Minimal Hitting Set (MHS) enumeration is a fundamental problem with applications in various domains like databases, AI, bioinformatics, and constraint satisfaction. Given a hypergraph (a collection of sets), the goal is to find all minimal subsets of the hypergraph's vertex set that have a non-empty intersection with every hyperedge (set in the collection). While generally it is not known if the problem has computationally tractable delay-time solution, the algorithm by Kenig and Mizrahi provides an efficient approach for hypergraphs of bounded treewidth, achieving fixed-parameter-linear delay after an FPT preprocessing phase. This library implements that approach.

Files

  • PyMELib/
    • utils/: Directory containing helper functions for:
      • readHypergraphFromFile.py: Reading input files and transforming them to the reduction graph.
      • addConstraints.py: Adding constraints on vertices inclusion/exclusion in the output.
      • graph_utils.py: General graph utilities.
      • comb_utils.py: Combinatorial utilities.
      • labels_utils.py: Utilities related to labels.
    • EnumerationAlgorithms.py: Contains the enumeration algorithms.
    • TreeDecompositions.py: Handles tree decomposition related tasks.
    • PreprocessingAlgorithms.py: Contains preprocessing algorithms.
    • Factors.py: Contains classes used as factors.
    • labels.py: Handling Labels' definition and logic as defined in [1].
  • tests/: Contains unit tests for various components (e.g., test_basicEnumDSAlgo.py, test_basicEnumHSAlgo.py).
  • setup.py: Build and installation script.

Functionality

The following list include the main functionalities of the library, more detailed descriptions can be found in the rest of this README and inside the docstrings of the code:
  • Tree Decompositions: Includes different classes for different types of tree decompositions and functions to work with them. You can look at TreeDecompositions.py which includes:
    1. RootedTreeDecomposition: Class that represents some rooted junction tree of a graph. Its __init__ gets a NetworkX graph and construct a rooted tree decomposition of it using NetworkX.junction_tree. This class also includes a basic visualisation option of the tree decomposition, self.draw.
    2. RootedNiceTreeDecomposition: Class that represents a nice tree decomposition (it inherits from RootedNiceTreeDecomposition).

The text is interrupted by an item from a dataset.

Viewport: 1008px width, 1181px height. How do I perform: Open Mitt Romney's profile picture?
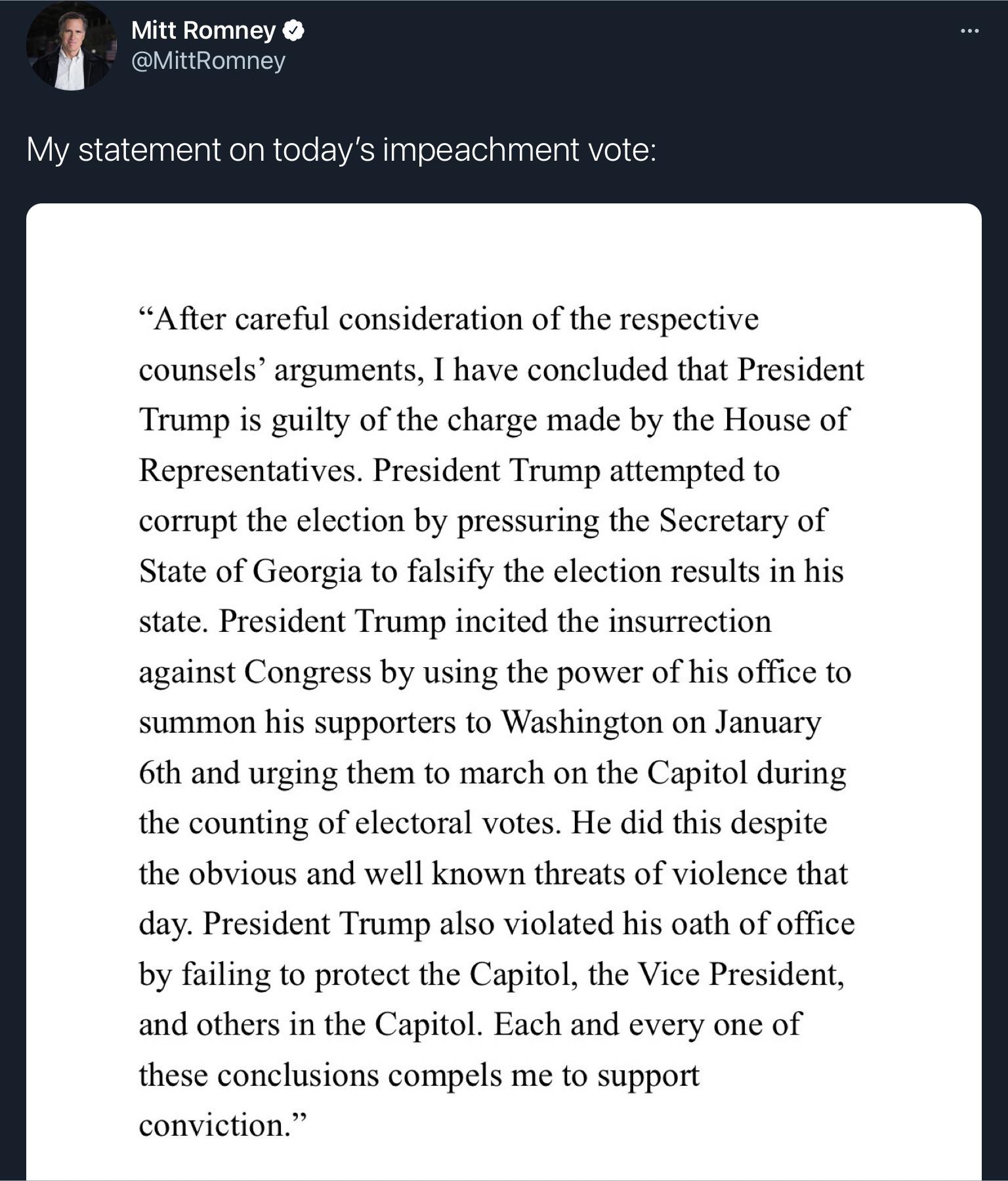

It has two modes for "niceness": 1. regular "niceness" - when semi_nice=False it transforms the regular rooted tree decomposition to a nice one using the function self.transform_to_nice_rec. 2. semi-nice "niceness" - when semi_nice=True it transforms the regular rooted tree decomposition to another one using self.transform_to_semi_nice_rec, if the rooted tree decomposition can be transformed into a disjoint branch one, it will transform it, if not, the function will transform it to the closest tree to a disjoint one, i.e. the tree won;t have the same vertex in both branches if it doesn't have to be there. Additionally, this class also provide a complete order of the vertices Q as described in [1].
    3. NodeType: This IntEnum represents the types of nodes (bags) in nice tree decomposition, i.e. Forget, Join, ...

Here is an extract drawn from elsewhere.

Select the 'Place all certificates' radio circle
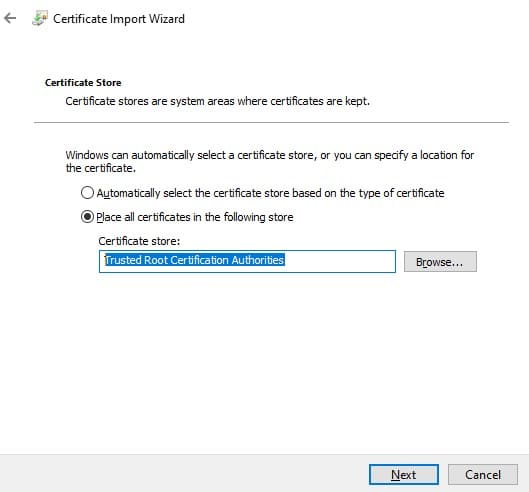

    4. RootedDisjointBranchNiceTreeDecomposition: This new data structure introduced in [1] is implemented using this class. Like before it includes a regular option using semi_dntd = False and a "semi" one using semi_dntd = True.

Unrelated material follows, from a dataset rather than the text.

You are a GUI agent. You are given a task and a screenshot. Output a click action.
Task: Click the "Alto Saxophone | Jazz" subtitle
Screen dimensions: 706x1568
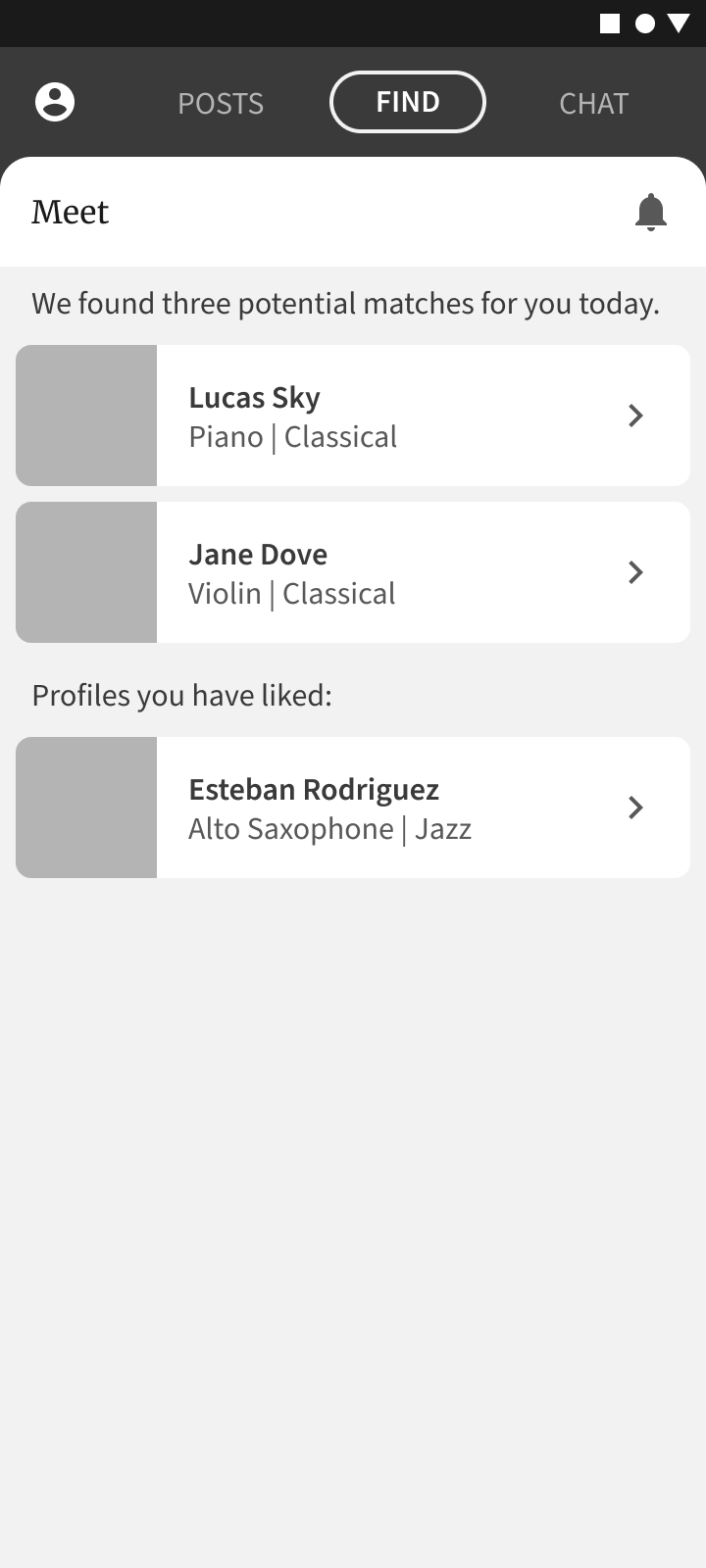pyautogui.click(x=330, y=829)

  • Preprocessing: Implements necessary preprocessing algorithm as described in [1], constructing the appropriate factors before enumeration for the RootedDisjointBranchNiceTreeDecomposition. You can look at PreprocessingAlgorithms.py which includes:
    1. create_factors(td: RootedDisjointBranchNiceTreeDecomposition): Creates empty factors for the nodes of the TD before the preprocessing phase.
    2. calculate_factors_for_mds_enum(td: RootedDisjointBranchNiceTreeDecomposition, current_node: int, options_for_labels=False): This is a dynamic programming algorithm that calculates the factors of the TD as described in [1].
    3. calculate_factors_for_mds_enum_iterative(td: RootedDisjointBranchNiceTreeDecomposition, options_for_labels=False): This is a for loop version of calculate_factors_for_mds_enum, using a stack. Much better in terms of both memory and time consumption.
  • Core Enumeration Algorithms: The main implementation of the minimal dominating set enumeration with fixed-parameter-linear delay. You can look at EnumerationAlgorithms.py which includes:
    1. IsExtendable(td: RootedDisjointBranchNiceTreeDecomposition, theta, i): IsExtendable procedure described in [1].
    2. IncrementLabeling(td: RootedDisjointBranchNiceTreeDecomposition, theta: Dict[str, Label], i, c: Label, V_label_S, V_label_W): An efficient version of IncrementLabeling procedure described in [1].
    3. EnumMDS(td: RootedDisjointBranchNiceTreeDecomposition, theta: Dict[str, Label] = dict(), i=0, debug_flag=False, options_for_labels=False): The algorithm for minimal dominating sets enumeration described in [1]. Theoretically the time delay is bounded by $O(nw)$, $n$ being the number of nodes in the graph and $w$ is the graph's treewidth.
    4. EnumMDS_iterative(td: RootedDisjointBranchNiceTreeDecomposition, debug_flag=False, options_for_labels=False): This is a for loop version of EnumMDS, using a stack.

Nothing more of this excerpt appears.